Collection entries

---------------

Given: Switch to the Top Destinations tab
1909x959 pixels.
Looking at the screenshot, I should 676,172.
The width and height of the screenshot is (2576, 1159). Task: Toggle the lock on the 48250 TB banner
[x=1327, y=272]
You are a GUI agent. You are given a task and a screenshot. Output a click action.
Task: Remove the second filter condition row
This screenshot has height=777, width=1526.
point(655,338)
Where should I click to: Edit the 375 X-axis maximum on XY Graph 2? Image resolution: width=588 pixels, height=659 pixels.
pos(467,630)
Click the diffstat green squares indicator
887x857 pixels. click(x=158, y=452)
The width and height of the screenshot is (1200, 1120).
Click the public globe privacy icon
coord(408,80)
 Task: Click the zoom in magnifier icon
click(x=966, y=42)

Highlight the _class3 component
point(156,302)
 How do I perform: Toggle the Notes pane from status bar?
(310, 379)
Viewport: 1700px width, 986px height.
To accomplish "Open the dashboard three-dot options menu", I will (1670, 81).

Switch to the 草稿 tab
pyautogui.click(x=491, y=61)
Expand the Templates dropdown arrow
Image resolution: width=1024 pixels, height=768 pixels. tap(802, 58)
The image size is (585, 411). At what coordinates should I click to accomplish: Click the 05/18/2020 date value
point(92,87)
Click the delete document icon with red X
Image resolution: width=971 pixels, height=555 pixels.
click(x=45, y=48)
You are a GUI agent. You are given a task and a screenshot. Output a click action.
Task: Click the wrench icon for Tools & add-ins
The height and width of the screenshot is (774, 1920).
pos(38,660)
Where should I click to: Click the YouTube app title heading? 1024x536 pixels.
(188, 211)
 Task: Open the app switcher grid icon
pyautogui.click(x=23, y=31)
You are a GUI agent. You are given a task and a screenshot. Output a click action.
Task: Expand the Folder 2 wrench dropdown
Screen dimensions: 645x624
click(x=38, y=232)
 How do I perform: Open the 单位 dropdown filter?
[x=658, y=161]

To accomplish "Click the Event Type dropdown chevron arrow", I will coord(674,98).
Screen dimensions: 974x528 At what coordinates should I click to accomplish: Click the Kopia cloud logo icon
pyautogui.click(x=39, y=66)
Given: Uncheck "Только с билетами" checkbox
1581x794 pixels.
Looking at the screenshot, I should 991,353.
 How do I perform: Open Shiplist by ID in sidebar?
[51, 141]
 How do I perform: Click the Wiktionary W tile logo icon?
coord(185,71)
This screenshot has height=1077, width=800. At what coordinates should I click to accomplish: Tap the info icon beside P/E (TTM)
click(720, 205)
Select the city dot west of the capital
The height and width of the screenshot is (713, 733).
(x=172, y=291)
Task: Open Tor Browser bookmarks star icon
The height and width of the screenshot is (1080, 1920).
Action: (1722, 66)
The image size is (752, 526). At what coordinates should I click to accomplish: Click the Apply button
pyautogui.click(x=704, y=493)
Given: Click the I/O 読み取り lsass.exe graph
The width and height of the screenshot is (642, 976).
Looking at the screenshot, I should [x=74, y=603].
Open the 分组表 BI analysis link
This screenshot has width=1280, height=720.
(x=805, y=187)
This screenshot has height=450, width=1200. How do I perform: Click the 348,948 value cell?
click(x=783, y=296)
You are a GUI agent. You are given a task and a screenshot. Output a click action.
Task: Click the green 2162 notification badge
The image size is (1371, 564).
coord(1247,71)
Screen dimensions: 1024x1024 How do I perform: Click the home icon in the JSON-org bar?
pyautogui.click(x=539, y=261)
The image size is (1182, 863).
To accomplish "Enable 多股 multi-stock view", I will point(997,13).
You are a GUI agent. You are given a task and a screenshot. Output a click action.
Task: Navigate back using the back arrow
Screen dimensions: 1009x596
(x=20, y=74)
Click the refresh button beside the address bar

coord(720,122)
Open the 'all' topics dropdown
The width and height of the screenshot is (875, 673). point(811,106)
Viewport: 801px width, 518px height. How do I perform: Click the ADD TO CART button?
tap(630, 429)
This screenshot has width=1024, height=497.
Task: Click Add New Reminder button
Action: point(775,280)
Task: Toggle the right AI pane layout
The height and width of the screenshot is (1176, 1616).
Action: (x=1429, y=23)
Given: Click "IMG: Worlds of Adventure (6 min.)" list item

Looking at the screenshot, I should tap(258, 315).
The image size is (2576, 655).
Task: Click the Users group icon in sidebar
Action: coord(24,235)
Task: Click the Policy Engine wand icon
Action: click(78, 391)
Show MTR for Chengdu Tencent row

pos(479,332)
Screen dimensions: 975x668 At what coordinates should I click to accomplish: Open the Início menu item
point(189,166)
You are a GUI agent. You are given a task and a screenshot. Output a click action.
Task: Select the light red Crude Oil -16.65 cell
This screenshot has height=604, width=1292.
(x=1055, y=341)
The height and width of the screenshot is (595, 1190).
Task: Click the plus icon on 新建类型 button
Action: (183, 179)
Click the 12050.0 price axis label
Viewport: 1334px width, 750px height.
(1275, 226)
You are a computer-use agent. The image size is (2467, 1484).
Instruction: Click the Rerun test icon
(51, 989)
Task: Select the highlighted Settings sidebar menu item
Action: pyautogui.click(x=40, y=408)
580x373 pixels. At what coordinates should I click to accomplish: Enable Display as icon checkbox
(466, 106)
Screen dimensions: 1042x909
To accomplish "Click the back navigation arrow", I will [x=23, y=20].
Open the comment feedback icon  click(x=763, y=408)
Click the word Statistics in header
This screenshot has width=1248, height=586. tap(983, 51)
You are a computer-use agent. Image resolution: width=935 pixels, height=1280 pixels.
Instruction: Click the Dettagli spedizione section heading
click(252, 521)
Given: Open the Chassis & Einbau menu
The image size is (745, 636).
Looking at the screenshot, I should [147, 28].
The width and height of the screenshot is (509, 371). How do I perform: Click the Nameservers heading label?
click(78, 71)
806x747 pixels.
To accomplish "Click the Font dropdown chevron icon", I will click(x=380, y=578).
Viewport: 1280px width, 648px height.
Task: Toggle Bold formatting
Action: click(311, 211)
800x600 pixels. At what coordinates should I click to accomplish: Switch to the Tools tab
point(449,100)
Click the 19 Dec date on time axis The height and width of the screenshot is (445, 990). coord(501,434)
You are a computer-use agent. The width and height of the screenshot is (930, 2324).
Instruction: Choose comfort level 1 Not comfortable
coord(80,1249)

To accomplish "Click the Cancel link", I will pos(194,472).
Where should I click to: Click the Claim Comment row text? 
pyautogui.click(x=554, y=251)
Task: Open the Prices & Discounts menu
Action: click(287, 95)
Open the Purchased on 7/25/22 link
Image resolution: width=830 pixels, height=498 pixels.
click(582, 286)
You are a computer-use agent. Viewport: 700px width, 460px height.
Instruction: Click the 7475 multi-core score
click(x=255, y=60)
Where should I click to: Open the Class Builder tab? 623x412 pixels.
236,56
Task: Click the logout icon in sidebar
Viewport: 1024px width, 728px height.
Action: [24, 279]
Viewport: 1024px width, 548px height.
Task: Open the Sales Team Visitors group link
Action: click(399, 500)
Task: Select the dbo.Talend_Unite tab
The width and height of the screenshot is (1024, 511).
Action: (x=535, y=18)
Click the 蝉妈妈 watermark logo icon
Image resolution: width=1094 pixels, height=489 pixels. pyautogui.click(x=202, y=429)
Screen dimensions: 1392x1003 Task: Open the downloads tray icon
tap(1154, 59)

---------------

## WHAT TO WORK ON
Above are the entries; copy every line among them that contains the word "computer".

## RESULT OF THIS EXERCISE
You are a computer-use agent. The image size is (2467, 1484).
You are a computer-use agent. Image resolution: width=935 pixels, height=1280 pixels.
You are a computer-use agent. The width and height of the screenshot is (930, 2324).
You are a computer-use agent. Viewport: 700px width, 460px height.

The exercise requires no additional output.